GOAL OF THE EXERCISE →
This task calls for printing every entry exactly.

(Collection entries)

((

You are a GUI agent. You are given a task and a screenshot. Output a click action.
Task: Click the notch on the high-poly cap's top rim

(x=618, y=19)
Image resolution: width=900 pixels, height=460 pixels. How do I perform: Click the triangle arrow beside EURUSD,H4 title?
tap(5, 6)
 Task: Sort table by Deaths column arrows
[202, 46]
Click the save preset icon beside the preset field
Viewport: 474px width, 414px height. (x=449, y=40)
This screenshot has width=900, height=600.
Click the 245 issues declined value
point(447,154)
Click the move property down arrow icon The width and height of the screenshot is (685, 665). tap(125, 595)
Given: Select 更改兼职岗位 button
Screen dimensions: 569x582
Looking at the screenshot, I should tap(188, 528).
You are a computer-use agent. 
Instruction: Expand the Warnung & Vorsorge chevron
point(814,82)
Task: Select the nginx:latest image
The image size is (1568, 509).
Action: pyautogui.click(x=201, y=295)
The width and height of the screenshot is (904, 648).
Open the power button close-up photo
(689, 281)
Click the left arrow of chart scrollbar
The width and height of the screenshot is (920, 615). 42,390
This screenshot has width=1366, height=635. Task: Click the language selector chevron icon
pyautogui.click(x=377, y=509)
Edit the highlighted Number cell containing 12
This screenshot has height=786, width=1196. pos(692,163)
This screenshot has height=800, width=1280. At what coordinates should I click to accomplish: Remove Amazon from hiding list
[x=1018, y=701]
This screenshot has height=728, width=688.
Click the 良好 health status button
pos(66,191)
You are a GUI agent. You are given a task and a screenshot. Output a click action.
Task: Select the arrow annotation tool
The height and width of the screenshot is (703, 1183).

))

ANSWER FOR THE TASK →
You are a GUI agent. You are given a task and a screenshot. Output a click action.
Task: Click the notch on the high-poly cap's top rim

(x=618, y=19)
Image resolution: width=900 pixels, height=460 pixels. How do I perform: Click the triangle arrow beside EURUSD,H4 title?
tap(5, 6)
 Task: Sort table by Deaths column arrows
[202, 46]
Click the save preset icon beside the preset field
Viewport: 474px width, 414px height. (x=449, y=40)
This screenshot has width=900, height=600.
Click the 245 issues declined value
point(447,154)
Click the move property down arrow icon The width and height of the screenshot is (685, 665). tap(125, 595)
Given: Select 更改兼职岗位 button
Screen dimensions: 569x582
Looking at the screenshot, I should tap(188, 528).
You are a computer-use agent. 
Instruction: Expand the Warnung & Vorsorge chevron
point(814,82)
Task: Select the nginx:latest image
The image size is (1568, 509).
Action: pyautogui.click(x=201, y=295)
The width and height of the screenshot is (904, 648).
Open the power button close-up photo
(689, 281)
Click the left arrow of chart scrollbar
The width and height of the screenshot is (920, 615). 42,390
This screenshot has width=1366, height=635. Task: Click the language selector chevron icon
pyautogui.click(x=377, y=509)
Edit the highlighted Number cell containing 12
This screenshot has height=786, width=1196. pos(692,163)
This screenshot has height=800, width=1280. At what coordinates should I click to accomplish: Remove Amazon from hiding list
[x=1018, y=701]
This screenshot has height=728, width=688.
Click the 良好 health status button
pos(66,191)
You are a GUI agent. You are given a task and a screenshot. Output a click action.
Task: Select the arrow annotation tool
The height and width of the screenshot is (703, 1183).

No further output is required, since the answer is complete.